Eight months into the Mosul offensive, Daesh militants have been dislodged from all of the city except an enclave along the western bank of the Tigris river.
Daesh's grip on the Iraqi side of the northern region along the border with Syria, a desert area where Iraqi and US sources believe Daesh leader Abu Bakr al Baghdadi is hiding, has been ebbing as forces fighting on the side of Iraq's government have advanced.
The Iraqi air force provided cover for the Shia paramilitaries known as Popular Mobilisation, a statement from the Iraqi joint operations command said.
Popular Mobilisation is steered by neighbouring Shia regional power Iran, an adversary of the United States, but is playing a part in the campaign to defeat Daesh - an enemy of both - in Mosul and the surrounding province of Nineveh. Baaj is located in Nineveh.
Iraqi government armed forces are focusing their effort on dislodging insurgents from remaining pockets in Mosul. The city has been Daesh's de facto capital in Iraq since 2014.

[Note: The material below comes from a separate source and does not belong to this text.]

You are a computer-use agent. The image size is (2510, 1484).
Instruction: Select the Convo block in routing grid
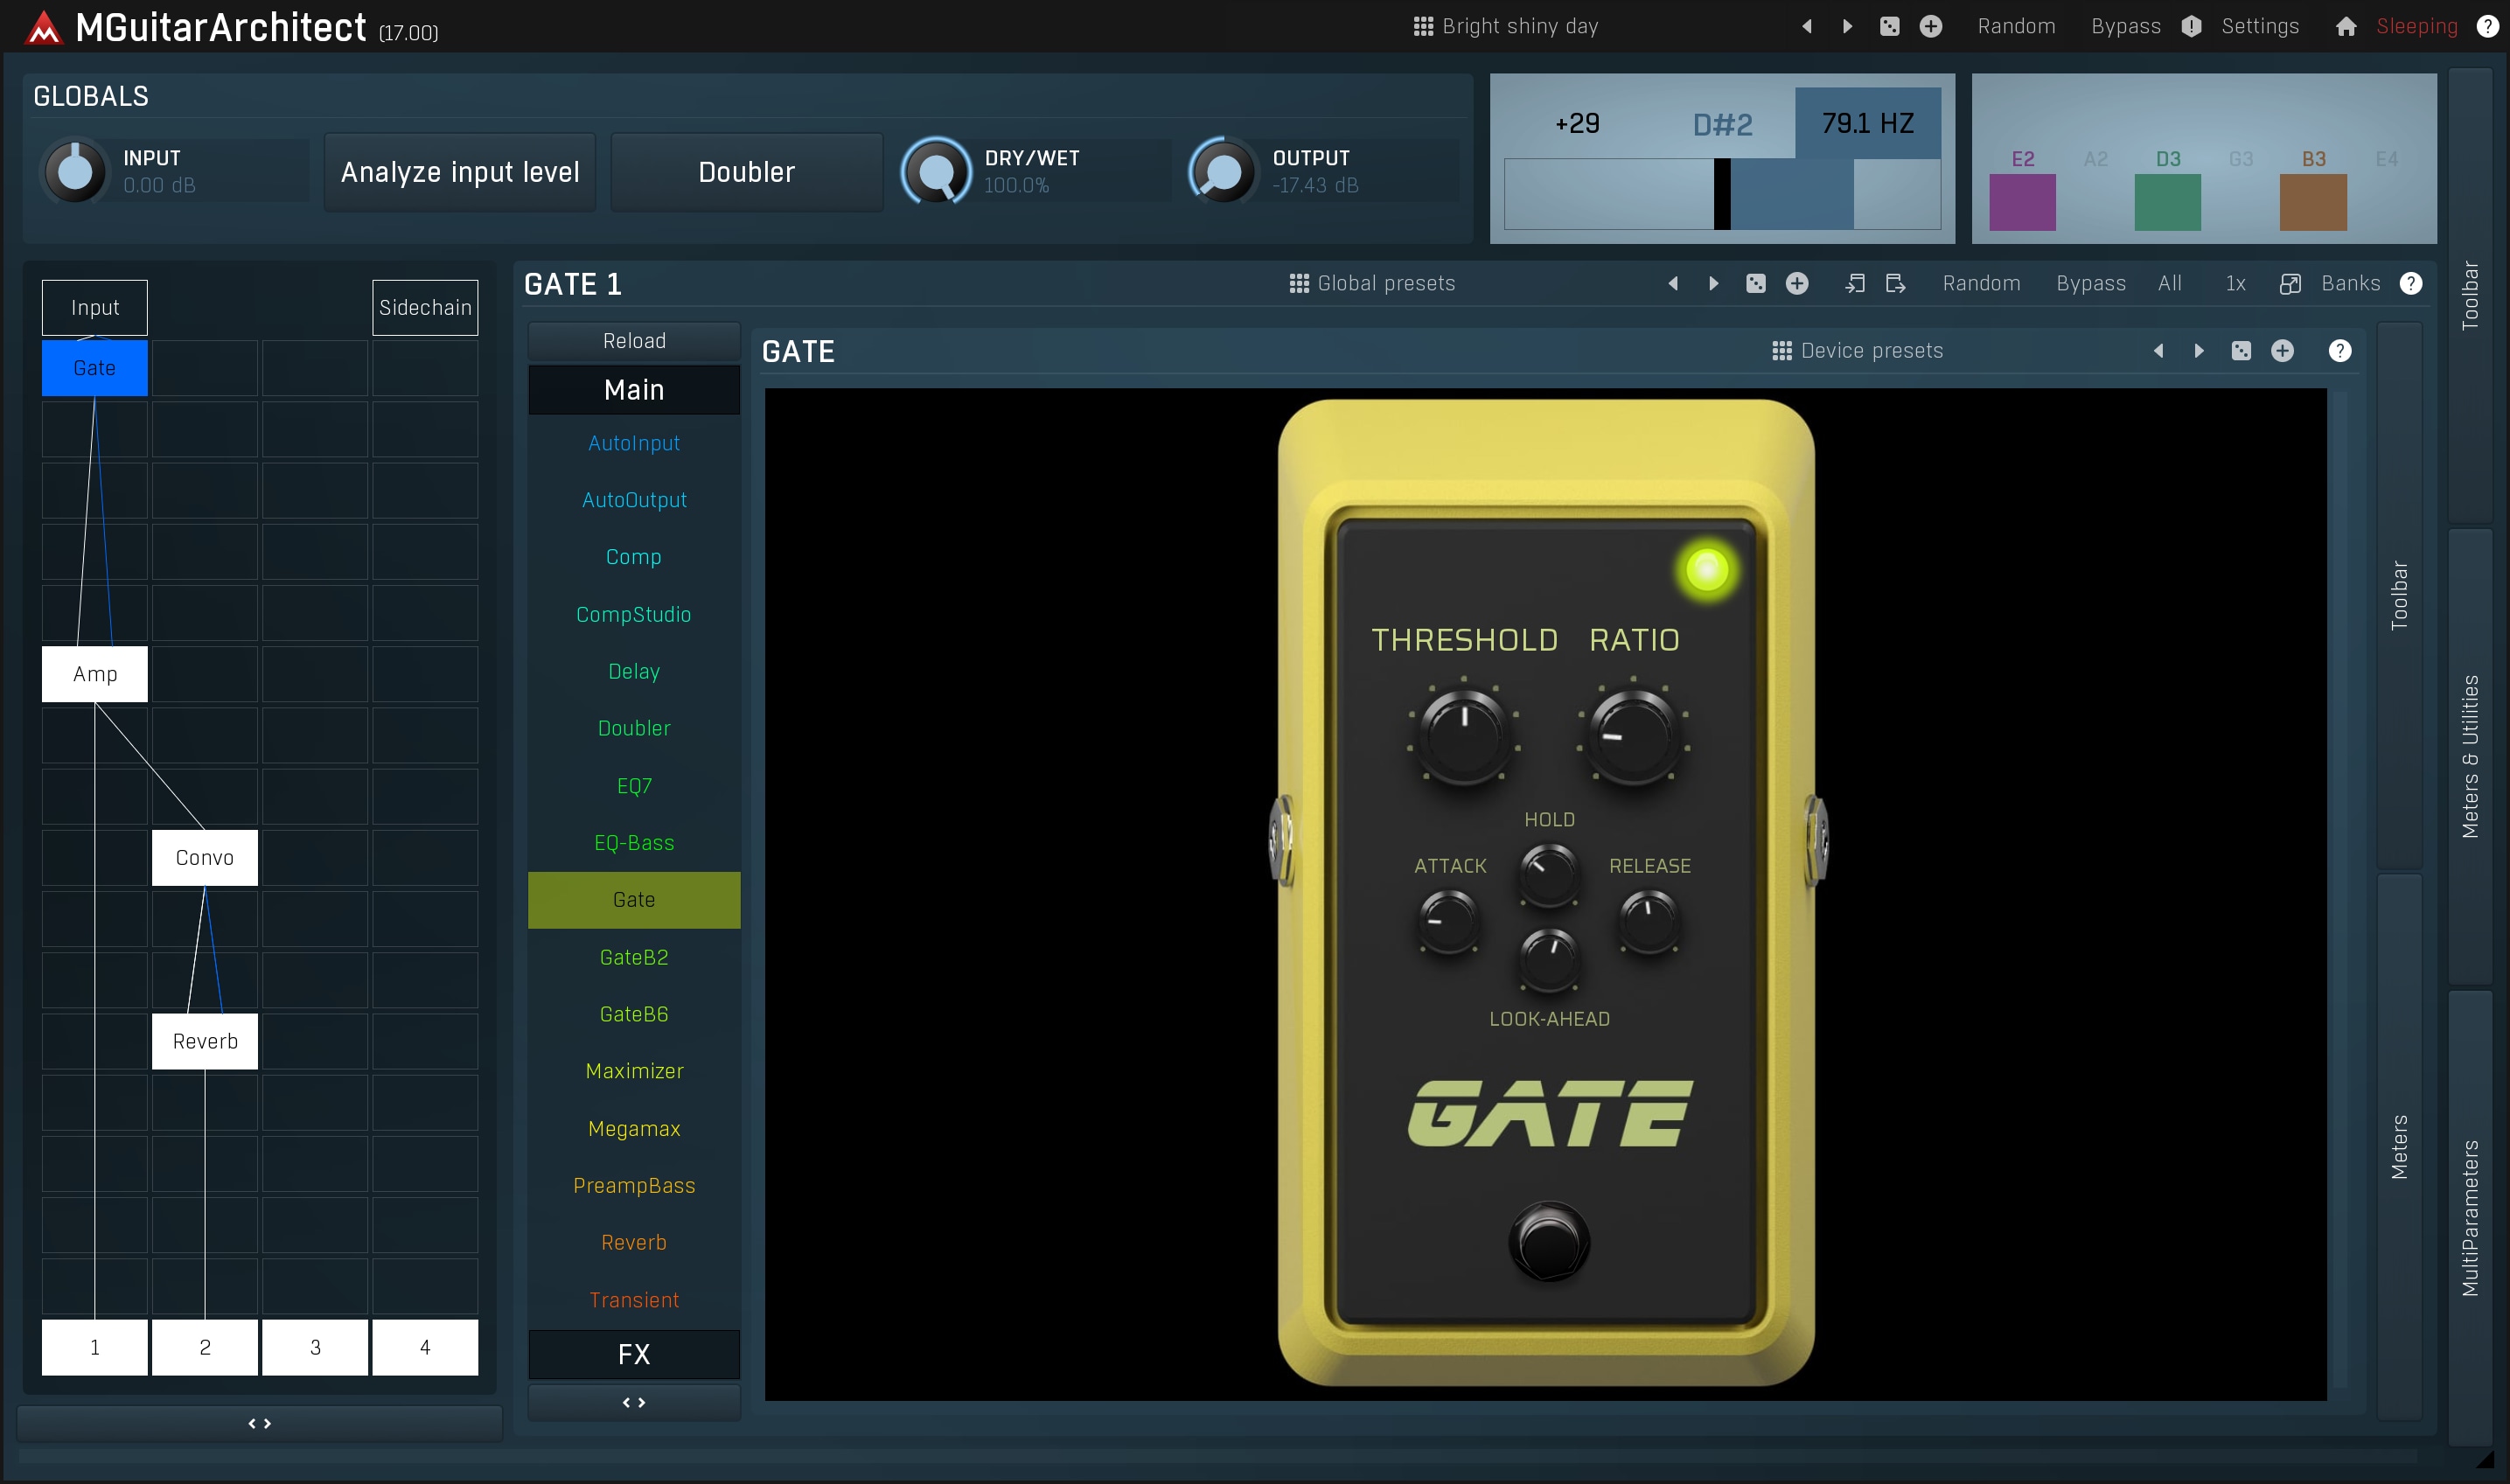[205, 858]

Iran's fight against Daesh
While reporting nominally to Iraq's Shia-led government, Popular Mobilisation has Iranian military advisers, one of whom died last month fighting near Baaj.
Securing border territory between Iraq and Syria is important for Iran to reopen a land route to supply Syrian regime leader Bashar al Assad's army with weapons in his protracted war with rebels and militants.
A statement published by the Mobilisation announcing the capture of Baaj came from Abu Mahdi al Muhandis, a prominent leader of the paramilitary with longstanding ties to Iran.
Iran has helped to train and organise thousands of Shia militiamen from Iraq, Afghanistan and Pakistan in Syria's war. Fighters from Lebanon's Shia Hezbollah are also working closely with Iranian military commanders in Syria.
US and Iraqi officials believe Daesh leader Baghdadi has left operational commanders behind with diehard followers to fight on in Mosul and is now focusing on his own survival.
Mosul in the past 24 hours
At least 32 Iraqi soldiers were killed in Daesh attacks in western Mosul in the past 24 hours, according to an Iraqi police officer.
Three bombers attacked army positions in Al Shifa district, northwest of Mosul, killing 12 soldiers and injuring four others, Lieutenant Ali al Karbalai with the Rapid Response Forces told Anadolu Agency on Sunday.
Thirteen soldiers were also killed in a spate of car bombings in Zanjili district, west of Mosul, he said.
“Two soldiers were also seriously injured in the bombings,” he said, adding that 11 military vehicles were destroyed in the attacks.
Karbalai said a bomber drove his explosives-laden vehicle into sites of federal police forces in Bab Sinjar area, killing seven soldiers and injuring four others.
Iraq has been roiled by violence since Daesh seized vast swathes of territory in northern and western Iraq in 2014.